---- DOCUMENT SEGMENT
A Book Review of David Hart, That ALL Shall Be Saved: Heaven, Hell, and Universal Salvation (2019)

In David Hart,That ALL Shall Be Saved: Heaven, Hell, and Universal Salvation (2019), the author enters the discussion of the conflict between the ideas of universal salvation or exclusive  (restricted minority) salvation.  The author approaches this issue from a broad Christian scripture perspective, flavored with an Eastern Orthodox tradition.

The author argues that the New Testament argues for the promise of final salvation of all persons and all living and all nonliving things.  He wonders why there is so little scriptural attention to the conditions of post-death salvation.  He then addresses the numerous scriptural fragments and images supporting universal salvation and contrasts those with the scriptural fragments and images supporting restricted  (exclusive) salvation for the few.

The author argues that there are conflicting scriptural statements on last things and that Christians have been dissuaded by piety, doctrine, and prudence from deciding between these contrasting views of salvation. Of the apparently most explicit statements on post-death conditions, the universalist statements are, in the author’s view, more numerous. 

 This scriptural basis for universal salvation offered by the author is outlined here:

  • Romans 5:18-19
  • 1 Corinthians 15:22
  • 2 Corinthians 5:24
  • Romans 11:32
  • 1 Timothy 2:3-6
  • Titus 2:11
  • 2 Corinthians 5:19
  • Ephesians 1:9-10
  • Colossians 1:27-28
  • John 12:32
  • Hebrews 2:9
  • John 17:2
  • John 4:42
  • John 12:47
  • 1 John 4:14
  • 2 Peter 3:9
  • Matthew 18:14
  • Philippians 2:9-11
  • Colossians 1:19-20
  • 1 John 2:2
  • John 3:17
  • Luke 16:16
  • 1 Timothy 4:10

The scriptural basis for exclusionary (restricted minority) salvation and the separate locations and conditions of heaven and hell is outlined here:

  • Revelation
  • Matthew 25:46
  • Matthew 5:36
  • Matthew 18:34
  • Luke 12:47-48
  • Luke 12: 59
  • 1 Corinthians 3:11-15

The author resolves this dilemma of conflicting statements by suggesting that there is a final, time-limited judgment dividing humans into good and bad categories, beyond which there is a final reconciliation in salvation for all. (1 Corinthians 15: 23-24, 28)
--------
---- SUPPLIED DATA
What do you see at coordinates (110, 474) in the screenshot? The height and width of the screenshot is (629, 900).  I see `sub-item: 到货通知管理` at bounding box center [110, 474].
--------
---- SUPPLIED DATA
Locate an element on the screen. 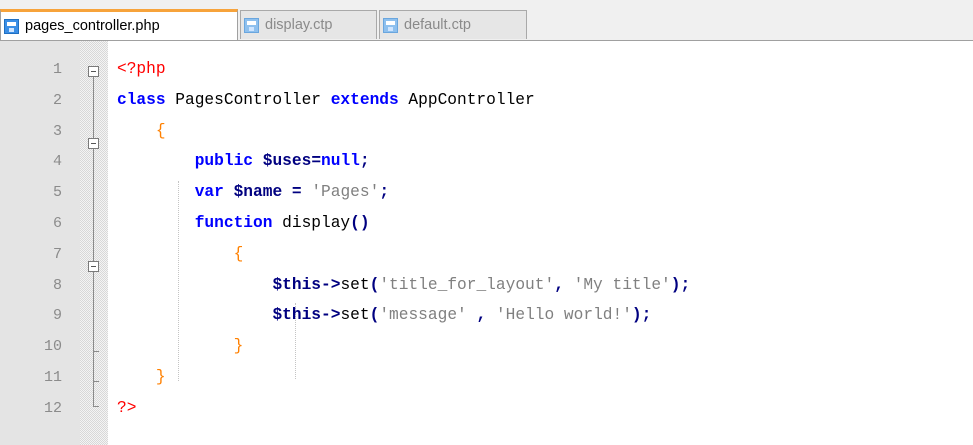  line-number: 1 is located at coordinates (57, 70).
--------
_TASKS TO COMPLETE_
a. In the book review, what tradition flavors the author's approach to the issue?
b. Write out the book review from "In David Hart,That" to "for the few.", renaming "Eastern Orthodox" as "Roman Catholic".
The records were taken from a separate source.

_SOLUTIONS FOR EACH TASK_
a. An Eastern Orthodox tradition.

b.
In David Hart,That ALL Shall Be Saved: Heaven, Hell, and Universal Salvation (2019), the author enters the discussion of the conflict between the ideas of universal salvation or exclusive  (restricted minority) salvation.  The author approaches this issue from a broad Christian scripture perspective, flavored with an Roman Catholic tradition.

The author argues that the New Testament argues for the promise of final salvation of all persons and all living and all nonliving things.  He wonders why there is so little scriptural attention to the conditions of post-death salvation.  He then addresses the numerous scriptural fragments and images supporting universal salvation and contrasts those with the scriptural fragments and images supporting restricted  (exclusive) salvation for the few.